What role do they play in influencing civic action?
- Enabling learning experiences and environments
What kinds of environments, pedagogies,
curricula, and relationships are especially conducive to civic learning
and to developing civic motivations and commitments?
- Societal or group norms, political processes or events, historical and cultural trends, and other contextual influences
How are individuals, groups, and
institutions influenced by the times, cultures, and contexts in which
they live? How do political processes like elections, unique unifying
events (like 9/11 or the Columbine shootings), national or local
policies, and other potential historical or contextual factors influence
civic learning and civic action?
The scope of research that contributes to this agenda is broad. We
are interested in populations ranging in age from young children to
early adulthood, in formal and informal educational settings and
contexts (including ‘new media’ and the like), and in work that explores
the implications for civic action of differing national political
systems and cultures and of the globalization of citizenship, national
identity, and agency.
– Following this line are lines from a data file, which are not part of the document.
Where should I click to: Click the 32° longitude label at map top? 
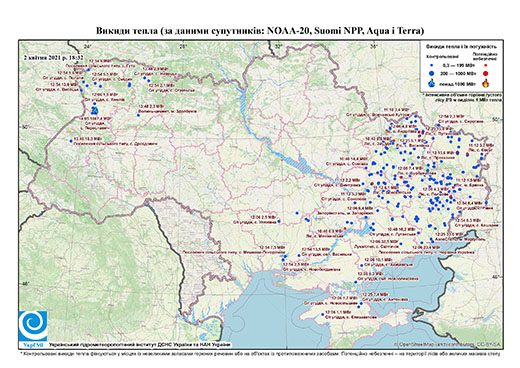[x=278, y=46]
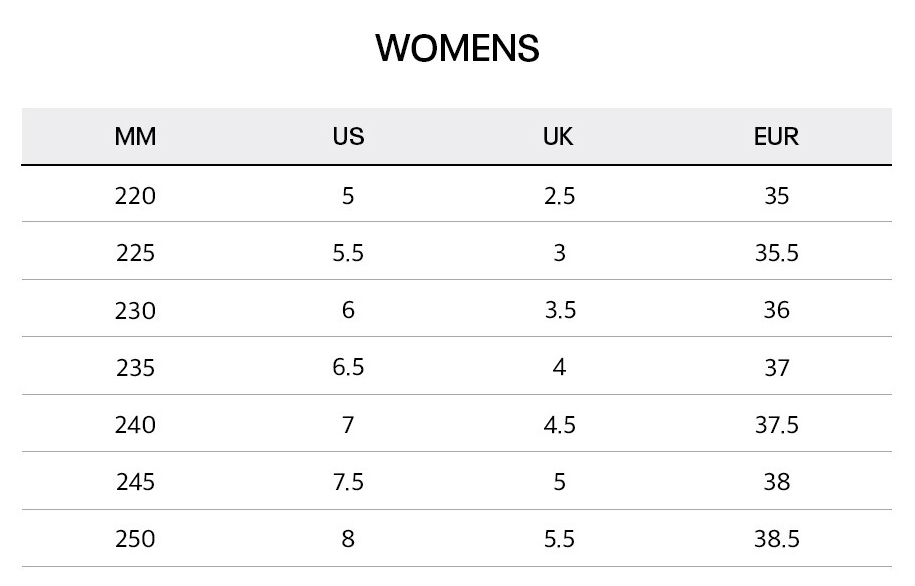Click the WOMENS heading
Screen dimensions: 915x586
tap(457, 48)
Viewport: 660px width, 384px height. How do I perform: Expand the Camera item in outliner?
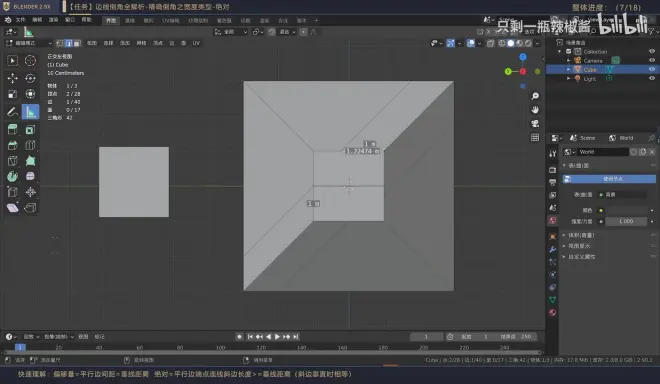tap(569, 61)
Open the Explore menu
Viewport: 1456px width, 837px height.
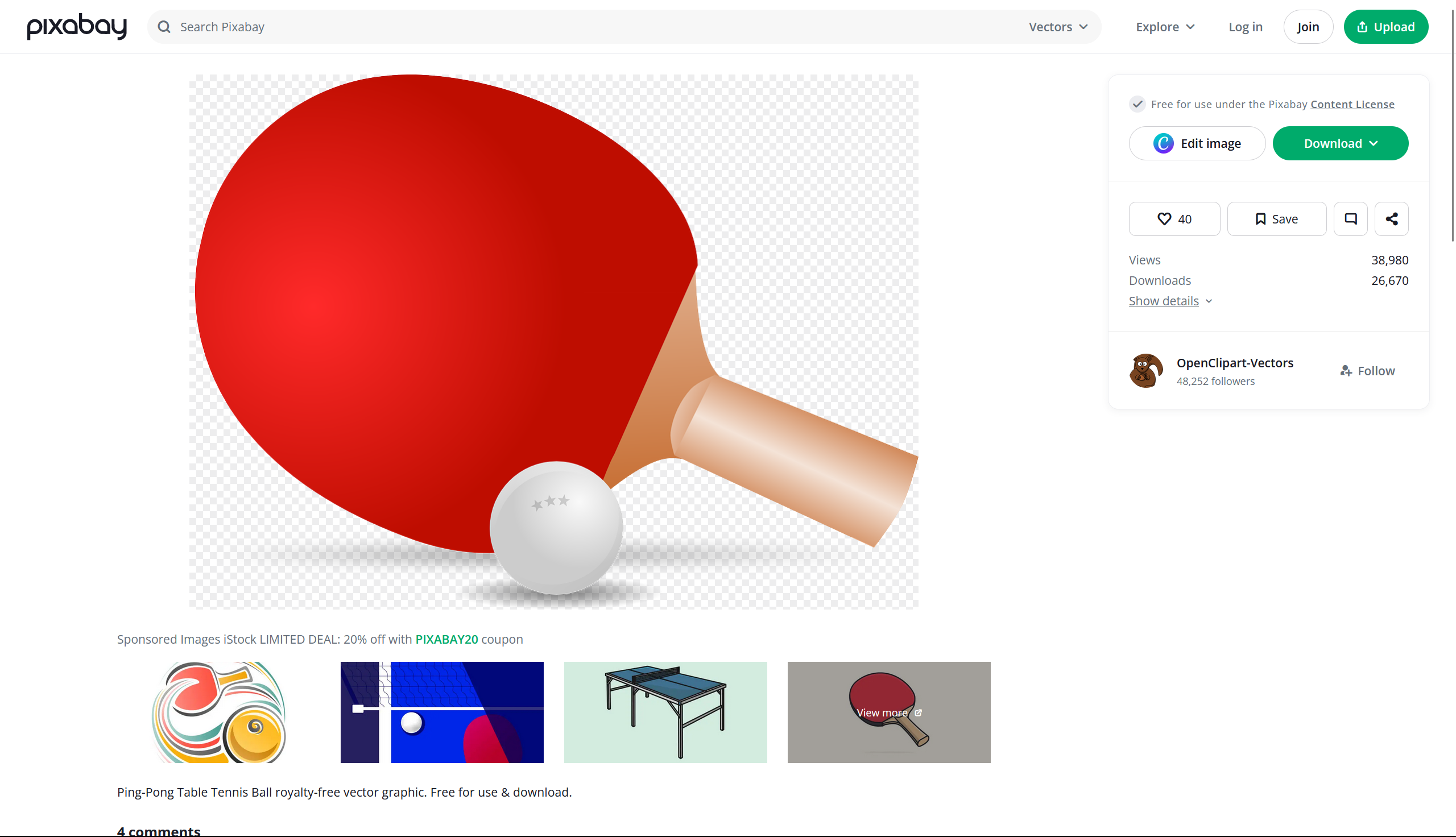click(x=1165, y=27)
The portfolio will benefit from the perspectives
of many disciplines and from diverse methodologies and perspectives. We
encourage research that is theoretically well-grounded and that allows
for consideration of alternative explanations and of multiple possible
pathways to civic learning and civic action.We invite scholars in education, the social sciences, and the humanities to consider the aims of the Initiative, the questions that animate the research priorities, and the opportunities for making a contribution to this important area.
Research grant awards range from less than $40,000 to $350,000, typically extending over periods of one to four years.